The Kable 2.0 and Conceptualization 2.0 are designed to read text documents to extract both types of knowledge with Enterprise Dictionary as a showcase application. Conceptualization 2.0 provides a way to integrate both symbolic knowledge representation and distributed vector representation for knowledge computing.

L3. From graduate to a PhD – learning from people/advisor

  • After graduation, people generally learn knowledge from advisor to improve their profession, which could be considered as a PhD program in real world. In our research, we design learning agents to actively learn from people to acquire personalized knowledge, which cannot be learned through Web or document reading. There are two ways for advisor to teach a student, which are:
  1. Explicit teaching. People will explicitly tell knowledge to agents and answer questions from agents.
  2. Implicit teaching. People will showcase their behavior and agents observe to model the valuable knowledge.
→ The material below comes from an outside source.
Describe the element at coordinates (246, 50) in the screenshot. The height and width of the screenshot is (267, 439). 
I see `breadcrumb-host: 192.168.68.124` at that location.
The active knowledge learning using active conversation model and structured knowledge modeling with machine learning techniques are in scope of Kable 3.0 and Conceptualization 3.0 respectively.

L4. From PhD to an expert – learning from work experiences

  • Finally, the world’s knowledge changes rapidly and the real world is too complex to be modeled as knowledge base under different context. People will learn to grow their knowledge through experiences in work. Our research aims to simulate the same ways for machines to learn real world experience style knowledge. We have two research efforts in this step of knowledge learning, which are
  1. Learning from experiences using agent.
  2. Learning to innovate something new (machine innovation).
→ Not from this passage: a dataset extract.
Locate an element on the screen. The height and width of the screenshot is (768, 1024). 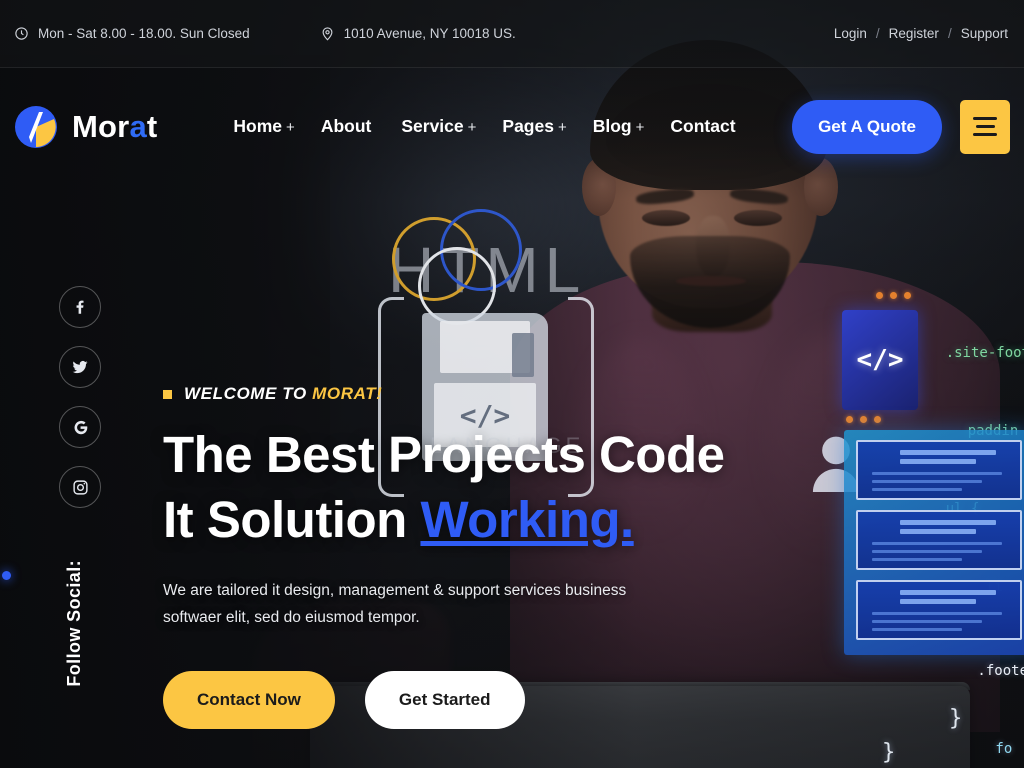
business-address-text: 1010 Avenue, NY 10018 US. is located at coordinates (430, 34).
The long term research topics including reinforcement learning for knowledge enhancement, hypothesis learning, metaphor learning etc. from DMEI group are addressing these challenges.
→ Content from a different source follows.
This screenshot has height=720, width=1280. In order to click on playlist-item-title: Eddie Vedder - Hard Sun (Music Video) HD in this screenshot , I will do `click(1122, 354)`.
After machines improved the capability of knowledge learning, we aim to use leaned knowledge for building intelligent agents for enterprise productivity. In our research scope, there are three ways to improve productivity of enterprise users, which are (1) assist the common tasks of users; (2) help handle repeat work on behalf of users; and (3) save communication cost of users using agents. We rank them as of high priority since they are real complains from multiple sources of enterprise users. In detail,

  1. Common task assistant. There are many frequently used common tasks come from enterprise users such as travel planning, meeting scheduling, reimbursement, IT or HR question answering etc. All these works are not expertise of every FTE in a company. An AI agent assistant will be very helpful for a company to save cost from each FTE who need help on these tasks. There is a long list of related works from both academia and industry, who are trying to provide intelligent assistants.
  2. Digital me on behalf of me. Most FTE in a company will have repeat work using their expertise in their daily works such as reply emails for similar questions, repeatedly get feedback from a long list of team members or customers etc. In addition, in many real world scenarios, the user problem may have no certain answer. For example, different doctors may have different opinions on symptoms of the same patient. This makes a common task agent fail in helping users. We use our knowledge mining technology to help each person to build her own agent in an easy way and the agent can actively learn from master. Through this way, the personal agent, which is known as Digital Me, can help each person to handle their work and express their personal opinions for improving productivity of a whole organization.
  3. Agent society for communication. The communication cost is a pain point of many companies and organizations. As an example, in the United States, there are around 11 million meetings every day, which wasted 37 billion dollars every year. Most of the money are wasted on time cost of understanding the meeting with a group of people. After we provide solutions for each person to build her own agent, the agent can help user to have pre-meeting to understand it. Besides, an agent can collect information from the agent society in seconds to save time cost of human being in communications.